Rows from a data source

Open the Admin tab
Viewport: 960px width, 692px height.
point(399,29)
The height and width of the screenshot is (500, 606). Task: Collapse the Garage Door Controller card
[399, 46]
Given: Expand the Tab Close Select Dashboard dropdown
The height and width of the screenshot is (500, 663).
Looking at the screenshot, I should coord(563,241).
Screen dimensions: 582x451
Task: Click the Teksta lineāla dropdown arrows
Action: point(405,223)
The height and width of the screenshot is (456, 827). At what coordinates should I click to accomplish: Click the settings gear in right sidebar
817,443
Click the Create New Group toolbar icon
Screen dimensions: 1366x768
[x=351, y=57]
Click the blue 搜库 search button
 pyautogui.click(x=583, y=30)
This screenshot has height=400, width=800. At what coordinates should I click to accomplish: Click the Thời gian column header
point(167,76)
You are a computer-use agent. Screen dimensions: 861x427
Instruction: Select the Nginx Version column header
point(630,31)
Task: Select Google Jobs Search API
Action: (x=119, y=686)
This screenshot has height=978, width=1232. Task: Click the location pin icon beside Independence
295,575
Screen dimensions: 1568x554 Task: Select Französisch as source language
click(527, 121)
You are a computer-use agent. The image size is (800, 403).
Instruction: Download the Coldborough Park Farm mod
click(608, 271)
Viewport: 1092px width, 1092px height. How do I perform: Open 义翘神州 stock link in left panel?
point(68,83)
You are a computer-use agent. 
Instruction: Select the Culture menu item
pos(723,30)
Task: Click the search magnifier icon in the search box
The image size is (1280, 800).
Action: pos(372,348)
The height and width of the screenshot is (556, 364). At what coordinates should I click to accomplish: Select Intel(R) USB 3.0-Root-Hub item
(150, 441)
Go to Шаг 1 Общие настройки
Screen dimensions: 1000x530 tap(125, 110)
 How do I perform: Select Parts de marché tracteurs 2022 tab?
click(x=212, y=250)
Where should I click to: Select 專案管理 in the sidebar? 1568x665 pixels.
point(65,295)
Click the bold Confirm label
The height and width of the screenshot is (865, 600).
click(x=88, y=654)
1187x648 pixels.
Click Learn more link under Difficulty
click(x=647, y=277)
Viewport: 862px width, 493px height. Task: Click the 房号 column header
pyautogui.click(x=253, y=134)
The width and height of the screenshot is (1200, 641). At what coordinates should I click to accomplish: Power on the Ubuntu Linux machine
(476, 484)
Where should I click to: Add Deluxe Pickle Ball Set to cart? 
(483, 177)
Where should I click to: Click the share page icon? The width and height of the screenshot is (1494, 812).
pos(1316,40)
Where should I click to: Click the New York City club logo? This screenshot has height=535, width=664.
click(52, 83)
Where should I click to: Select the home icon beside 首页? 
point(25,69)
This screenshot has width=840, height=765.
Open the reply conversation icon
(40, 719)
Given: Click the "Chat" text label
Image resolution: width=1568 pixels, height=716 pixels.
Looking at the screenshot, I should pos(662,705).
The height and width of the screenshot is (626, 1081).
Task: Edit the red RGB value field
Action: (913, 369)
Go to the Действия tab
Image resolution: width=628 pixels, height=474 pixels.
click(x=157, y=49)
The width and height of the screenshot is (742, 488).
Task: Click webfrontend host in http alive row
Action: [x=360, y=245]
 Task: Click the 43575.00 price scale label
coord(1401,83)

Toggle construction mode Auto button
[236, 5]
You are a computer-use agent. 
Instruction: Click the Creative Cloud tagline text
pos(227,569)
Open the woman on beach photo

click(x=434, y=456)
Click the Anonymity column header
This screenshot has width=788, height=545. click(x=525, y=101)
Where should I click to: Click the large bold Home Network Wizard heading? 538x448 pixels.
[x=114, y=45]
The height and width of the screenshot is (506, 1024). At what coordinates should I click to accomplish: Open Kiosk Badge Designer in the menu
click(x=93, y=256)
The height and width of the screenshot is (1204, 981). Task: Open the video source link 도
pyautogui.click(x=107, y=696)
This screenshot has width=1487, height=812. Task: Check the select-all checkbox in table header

• _GIVEN INSTRUCTION_:
Please copy every row above word for word, from the first through the last.

• _TASK ANSWER_:
Open the Admin tab
Viewport: 960px width, 692px height.
point(399,29)
The height and width of the screenshot is (500, 606). Task: Collapse the Garage Door Controller card
[399, 46]
Given: Expand the Tab Close Select Dashboard dropdown
The height and width of the screenshot is (500, 663).
Looking at the screenshot, I should coord(563,241).
Screen dimensions: 582x451
Task: Click the Teksta lineāla dropdown arrows
Action: point(405,223)
The height and width of the screenshot is (456, 827). At what coordinates should I click to accomplish: Click the settings gear in right sidebar
817,443
Click the Create New Group toolbar icon
Screen dimensions: 1366x768
[x=351, y=57]
Click the blue 搜库 search button
 pyautogui.click(x=583, y=30)
This screenshot has height=400, width=800. At what coordinates should I click to accomplish: Click the Thời gian column header
point(167,76)
You are a computer-use agent. Screen dimensions: 861x427
Instruction: Select the Nginx Version column header
point(630,31)
Task: Select Google Jobs Search API
Action: (x=119, y=686)
This screenshot has height=978, width=1232. Task: Click the location pin icon beside Independence
295,575
Screen dimensions: 1568x554 Task: Select Französisch as source language
click(527, 121)
You are a computer-use agent. The image size is (800, 403).
Instruction: Download the Coldborough Park Farm mod
click(608, 271)
Viewport: 1092px width, 1092px height. How do I perform: Open 义翘神州 stock link in left panel?
point(68,83)
You are a computer-use agent. 
Instruction: Select the Culture menu item
pos(723,30)
Task: Click the search magnifier icon in the search box
The image size is (1280, 800).
Action: pos(372,348)
The height and width of the screenshot is (556, 364). At what coordinates should I click to accomplish: Select Intel(R) USB 3.0-Root-Hub item
(150, 441)
Go to Шаг 1 Общие настройки
Screen dimensions: 1000x530 tap(125, 110)
 How do I perform: Select Parts de marché tracteurs 2022 tab?
click(x=212, y=250)
Where should I click to: Select 專案管理 in the sidebar? 1568x665 pixels.
point(65,295)
Click the bold Confirm label
The height and width of the screenshot is (865, 600).
click(x=88, y=654)
1187x648 pixels.
Click Learn more link under Difficulty
click(x=647, y=277)
Viewport: 862px width, 493px height. Task: Click the 房号 column header
pyautogui.click(x=253, y=134)
The width and height of the screenshot is (1200, 641). At what coordinates should I click to accomplish: Power on the Ubuntu Linux machine
(476, 484)
Where should I click to: Add Deluxe Pickle Ball Set to cart? 
(483, 177)
Where should I click to: Click the share page icon? The width and height of the screenshot is (1494, 812).
pos(1316,40)
Where should I click to: Click the New York City club logo? This screenshot has height=535, width=664.
click(52, 83)
Where should I click to: Select the home icon beside 首页? 
point(25,69)
This screenshot has width=840, height=765.
Open the reply conversation icon
(40, 719)
Given: Click the "Chat" text label
Image resolution: width=1568 pixels, height=716 pixels.
Looking at the screenshot, I should pos(662,705).
The height and width of the screenshot is (626, 1081).
Task: Edit the red RGB value field
Action: (913, 369)
Go to the Действия tab
Image resolution: width=628 pixels, height=474 pixels.
click(x=157, y=49)
The width and height of the screenshot is (742, 488).
Task: Click webfrontend host in http alive row
Action: [x=360, y=245]
 Task: Click the 43575.00 price scale label
coord(1401,83)

Toggle construction mode Auto button
[236, 5]
You are a computer-use agent. 
Instruction: Click the Creative Cloud tagline text
pos(227,569)
Open the woman on beach photo

click(x=434, y=456)
Click the Anonymity column header
This screenshot has width=788, height=545. click(x=525, y=101)
Where should I click to: Click the large bold Home Network Wizard heading? 538x448 pixels.
[x=114, y=45]
The height and width of the screenshot is (506, 1024). At what coordinates should I click to accomplish: Open Kiosk Badge Designer in the menu
click(x=93, y=256)
The height and width of the screenshot is (1204, 981). Task: Open the video source link 도
pyautogui.click(x=107, y=696)
This screenshot has width=1487, height=812. Task: Check the select-all checkbox in table header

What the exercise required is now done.